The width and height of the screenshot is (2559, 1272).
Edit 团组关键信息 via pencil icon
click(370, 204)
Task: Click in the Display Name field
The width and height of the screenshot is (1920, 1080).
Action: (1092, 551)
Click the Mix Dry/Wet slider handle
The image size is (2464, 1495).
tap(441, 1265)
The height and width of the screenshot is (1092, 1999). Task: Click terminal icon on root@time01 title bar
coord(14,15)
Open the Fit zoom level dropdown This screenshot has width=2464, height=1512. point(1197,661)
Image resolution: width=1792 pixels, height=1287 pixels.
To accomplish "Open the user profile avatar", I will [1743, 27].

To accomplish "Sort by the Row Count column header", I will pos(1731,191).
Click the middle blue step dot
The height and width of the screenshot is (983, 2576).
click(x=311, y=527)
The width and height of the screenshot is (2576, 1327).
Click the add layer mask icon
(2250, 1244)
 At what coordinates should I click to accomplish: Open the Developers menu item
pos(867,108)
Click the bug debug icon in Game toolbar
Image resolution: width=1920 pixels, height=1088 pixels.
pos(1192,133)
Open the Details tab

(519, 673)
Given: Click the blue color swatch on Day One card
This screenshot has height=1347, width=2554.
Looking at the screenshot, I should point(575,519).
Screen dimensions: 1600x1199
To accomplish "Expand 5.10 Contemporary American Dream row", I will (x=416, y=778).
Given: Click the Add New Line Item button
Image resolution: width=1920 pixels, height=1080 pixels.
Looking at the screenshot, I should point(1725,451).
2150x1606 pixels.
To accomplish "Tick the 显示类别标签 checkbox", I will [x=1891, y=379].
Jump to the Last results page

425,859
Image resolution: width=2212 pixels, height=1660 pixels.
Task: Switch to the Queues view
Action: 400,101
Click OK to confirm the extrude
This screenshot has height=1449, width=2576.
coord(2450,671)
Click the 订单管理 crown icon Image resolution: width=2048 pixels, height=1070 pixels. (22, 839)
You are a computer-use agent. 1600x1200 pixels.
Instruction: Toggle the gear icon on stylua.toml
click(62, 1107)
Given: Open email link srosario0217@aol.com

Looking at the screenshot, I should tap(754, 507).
───
**Problem requirements**
Retype every record without alteration.

**Answer section**
The width and height of the screenshot is (2559, 1272).
Edit 团组关键信息 via pencil icon
click(370, 204)
Task: Click in the Display Name field
The width and height of the screenshot is (1920, 1080).
Action: (1092, 551)
Click the Mix Dry/Wet slider handle
The image size is (2464, 1495).
tap(441, 1265)
The height and width of the screenshot is (1092, 1999). Task: Click terminal icon on root@time01 title bar
coord(14,15)
Open the Fit zoom level dropdown This screenshot has width=2464, height=1512. point(1197,661)
Image resolution: width=1792 pixels, height=1287 pixels.
To accomplish "Open the user profile avatar", I will [1743, 27].

To accomplish "Sort by the Row Count column header", I will pos(1731,191).
Click the middle blue step dot
The height and width of the screenshot is (983, 2576).
click(x=311, y=527)
The width and height of the screenshot is (2576, 1327).
Click the add layer mask icon
(2250, 1244)
 At what coordinates should I click to accomplish: Open the Developers menu item
pos(867,108)
Click the bug debug icon in Game toolbar
Image resolution: width=1920 pixels, height=1088 pixels.
pos(1192,133)
Open the Details tab

(519, 673)
Given: Click the blue color swatch on Day One card
This screenshot has height=1347, width=2554.
Looking at the screenshot, I should point(575,519).
Screen dimensions: 1600x1199
To accomplish "Expand 5.10 Contemporary American Dream row", I will (x=416, y=778).
Given: Click the Add New Line Item button
Image resolution: width=1920 pixels, height=1080 pixels.
Looking at the screenshot, I should point(1725,451).
2150x1606 pixels.
To accomplish "Tick the 显示类别标签 checkbox", I will [x=1891, y=379].
Jump to the Last results page

425,859
Image resolution: width=2212 pixels, height=1660 pixels.
Task: Switch to the Queues view
Action: 400,101
Click OK to confirm the extrude
This screenshot has height=1449, width=2576.
coord(2450,671)
Click the 订单管理 crown icon Image resolution: width=2048 pixels, height=1070 pixels. (22, 839)
You are a computer-use agent. 1600x1200 pixels.
Instruction: Toggle the gear icon on stylua.toml
click(62, 1107)
Given: Open email link srosario0217@aol.com

Looking at the screenshot, I should tap(754, 507).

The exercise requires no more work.